▸ **Stored records**:
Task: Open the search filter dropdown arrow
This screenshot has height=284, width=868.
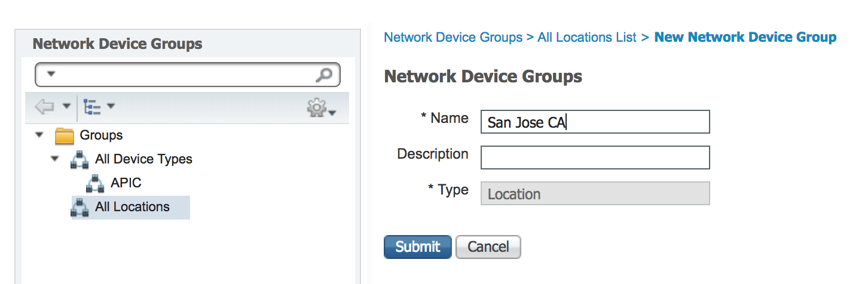Action: click(51, 75)
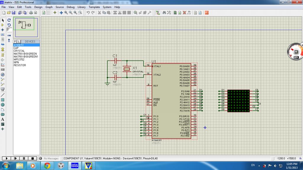This screenshot has height=170, width=303.
Task: Select CRYSTAL in the devices list
Action: (19, 51)
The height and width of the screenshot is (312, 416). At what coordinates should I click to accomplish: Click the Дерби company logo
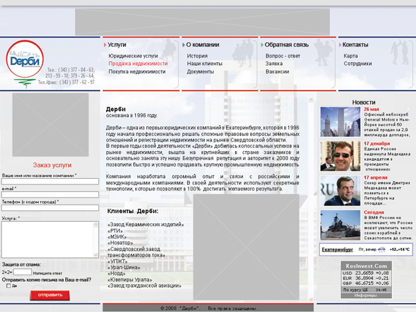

▸ **What is being asked**:
Leave out every picture and transcribe the remaining entries exactly.

▸ **Finished task**:
Task: Open the search filter dropdown arrow
This screenshot has height=284, width=868.
Action: click(51, 75)
This screenshot has height=170, width=303.
Task: Select CRYSTAL in the devices list
Action: (19, 51)
The height and width of the screenshot is (312, 416). At what coordinates should I click to accomplish: Click the Дерби company logo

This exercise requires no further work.